== Seçilmiş bölüm ==
Kütahya’nın %92’si Maden Ruhsatlıysa, Bu Ruhsatları %30'u Yabancı Şirket İse Bu Toprağın Sahibi Kim?

Kütahya’da maden arama ruhsatlarıyla kuşatılmış tarım arazileri, ve kırsal evler halkın elinden maden işletme hakkı nedeniyle alınabilir mi?
Kütahya’nın %92’si Ruhsatlıysa, Toprağın Sahibi Kim?
Kütahya’nın %92’si Ruhsatlıysa, Toprağın Sahibi Kim? 

🏚️ Kütahya’da Mülkiyetin Sessiz Çöküşü Ruhsat Geldi mi, Toprak Gider:

Kütahya’da maden arama ruhsatlarıyla kuşatılmış tarım arazileri, ve kırsal evler halkın elinden maden işletme hakkı nedeniyle alınabilir mi? Bu bir anlamda el koyma, kamu yararı mı, şirket yararı mı olur?

Kütahya’da bir evin arazin varsa, hele ki kırsalda, hele ki geçimini sağladığın bir tarım arazin varsa… geçmişinle, geleceğinle, emeğinle iç içe bir yaşam kurmuşsan… bir gün kapına bir belge gelir:

Bu bölge maden arama ruhsatlı.” O an anlarsın: Toprağın artık sadece senin değil. Birileri göz dikmiş. Hem de devletin mührüyle.

🧨 Maden Arama Ruhsatı Ne Demek? Arama mı, Çökme mi?

Türkiye’de maden arama ruhsatı, “şurada bir şey olabilir mi?” diye bakma iznidir. 
Ama Kütahya’da bu iznin %92’si verilmiş. 
Yani oturduğun apartman bile maden arama sahasında olabilir.
Yani neredeyse her taşın altı potansiyel maden. 
Ama mesele şu: 

  • 🔍 Arama ruhsatı olan şirket, toprağına dokunamaz. 
  • ⛏️ İşletme ruhsatı olan şirket, dokunmakla kalmaz, alabilir. 
Ve işte o zaman başlar “kamu yararı” tiyatrosu.

🎭 Kamu Yararı mı, Şirket Yararı mı?

Kamulaştırma süreci kağıt üzerinde adil görünür:
Şirket sana teklif sunar.
Sen kabul etmezsen, devlet devreye girer.
Kamu yararı” denilerek toprağın elinden alınır.
Ama bu süreçte “kamu” kimdir? Sen misin? Yoksa ruhsatı alan, devletten destekli şirket mi?

🧠 Metaforla Anlatayım:

Toprak bir anne. Sen onun çocuğusun. Şirket, devletten evlatlık belgesi almış. Gelip “Bu çocuk artık benim” diyor.
Devlet de “Kamu yararı var” diyerek seni annenden koparıyor.

== Yapılacak iş ==
Kütahya'daki maden ruhsatlarını ele alan yazıya göre, işletme ruhsatı olan bir şirket toprağa dokunmakla kalmayıp ne yapabilir?

== Veri satırları ==
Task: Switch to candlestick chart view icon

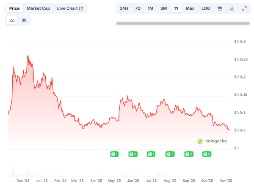Action: 24,20
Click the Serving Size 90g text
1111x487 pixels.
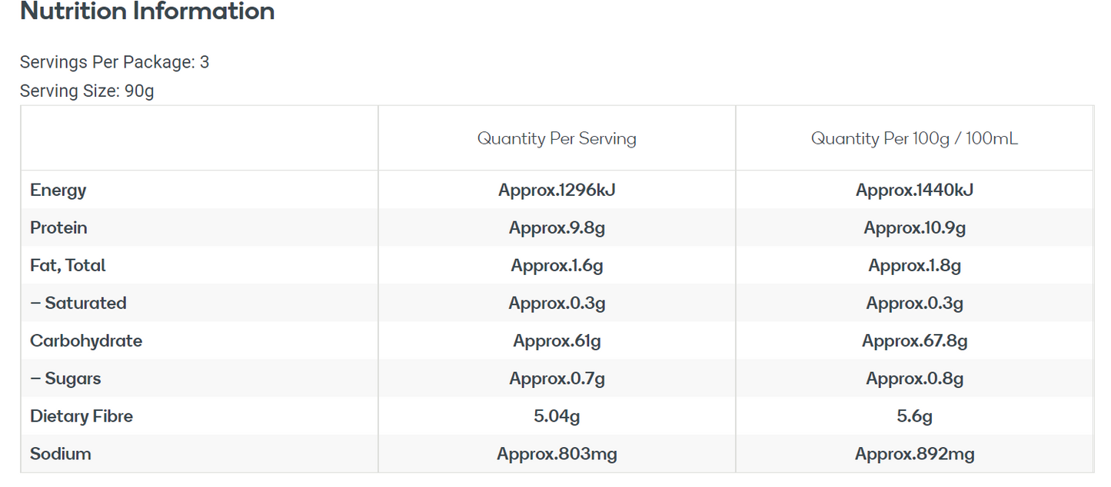87,91
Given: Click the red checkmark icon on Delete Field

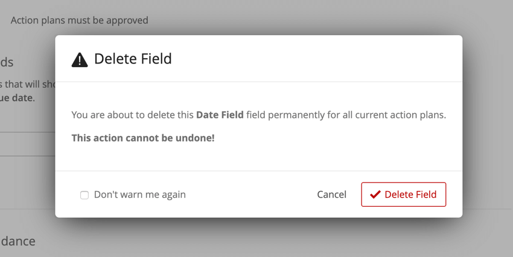Looking at the screenshot, I should coord(375,195).
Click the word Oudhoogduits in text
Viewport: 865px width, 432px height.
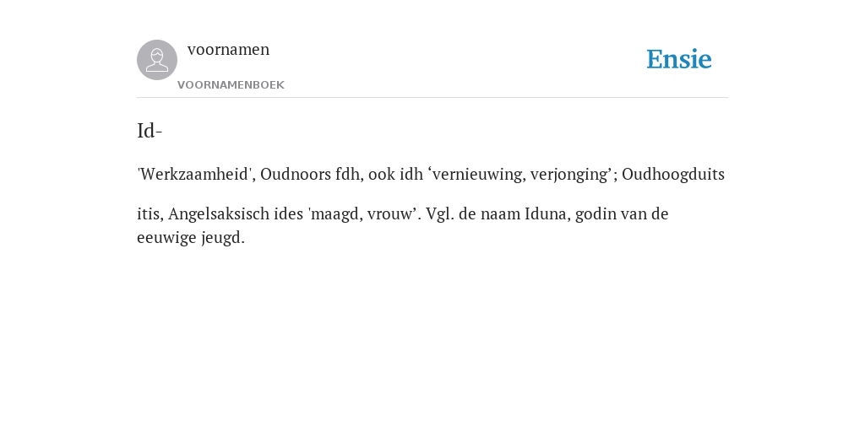(673, 174)
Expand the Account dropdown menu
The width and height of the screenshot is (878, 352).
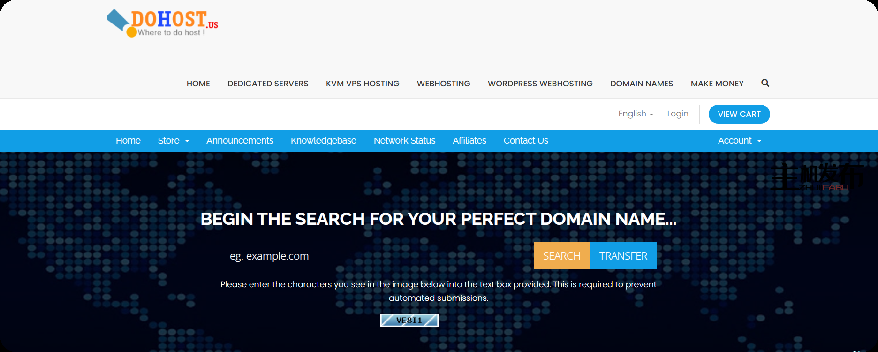(x=739, y=141)
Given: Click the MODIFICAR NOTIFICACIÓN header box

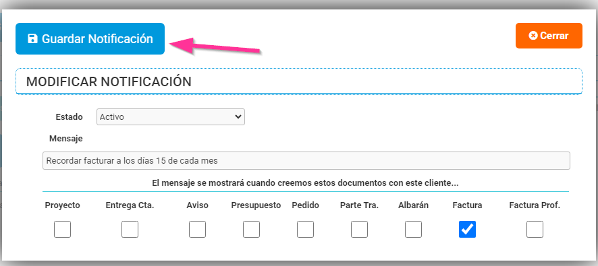Looking at the screenshot, I should tap(299, 81).
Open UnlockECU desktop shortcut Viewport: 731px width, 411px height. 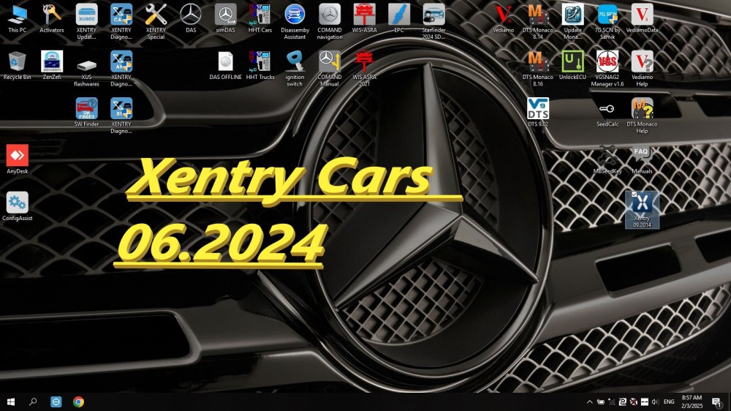coord(572,66)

== Beklenen çıktı ==
Toprağı alabilir.